Objective In the Netherlands, men who have sex with men (MSM) are advised via informal guidelines to test for STI at least annually. We estimated the proportion of HIV-negative MSM testing repeatedly at 12-month or smaller intervals at a large STI clinic in the Netherlands. In addition, we explored whether repeated testing is related to risk behaviour.
Design and methods Longitudinal data of HIV-negative MSM visiting the Amsterdam STI clinic between 2009 and 2012 were analysed. To estimate the timing of repeated testing, Kaplan–Meier methods were used. Determinants for repeated testing (distinguishing testing at 12-month or smaller intervals and less than 12-monthly testing, with single testers as reference group) were identified using multivariate multinomial logistic regression analyses.
Results In total, 19 479 consultations of 9174 HIV-negative MSM were identified. Of these MSM, 35% (95% CI 33% to 36%) were estimated to return to the STI clinic within 1 year following baseline consultation. Among 1767 men with at least two consultations and at least 2 years between baseline and last consultation, 43% tested repeatedly at 12-month or smaller intervals in those first 2 years.
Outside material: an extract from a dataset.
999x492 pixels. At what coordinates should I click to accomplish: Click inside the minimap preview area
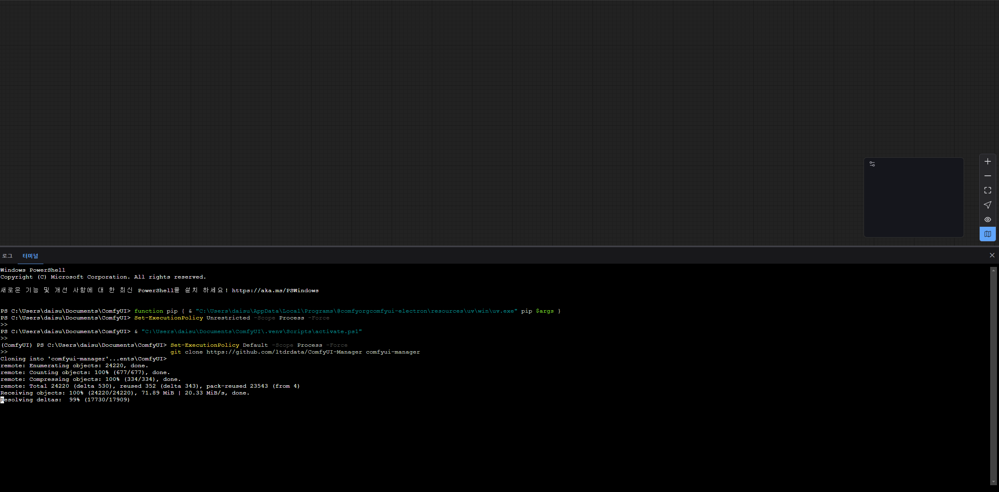[x=913, y=201]
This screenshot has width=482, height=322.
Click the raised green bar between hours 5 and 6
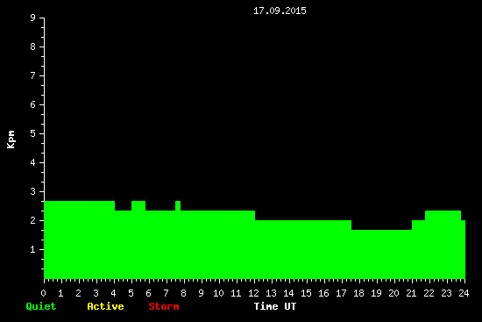click(x=138, y=205)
Repeated testers reported higher sexual risk behaviour (ie, only casual or both casual and steady sex partners, higher numbers of sex partners) at baseline compared with single testers. This effect tended to be slightly stronger for men testing repeatedly at 12-month or smaller intervals.
Conclusions The proportion of MSM testing for STI annually is low. MSM testing repeatedly had higher baseline levels of risk behaviour. Strategies to motivate MSM to test annually should be explored.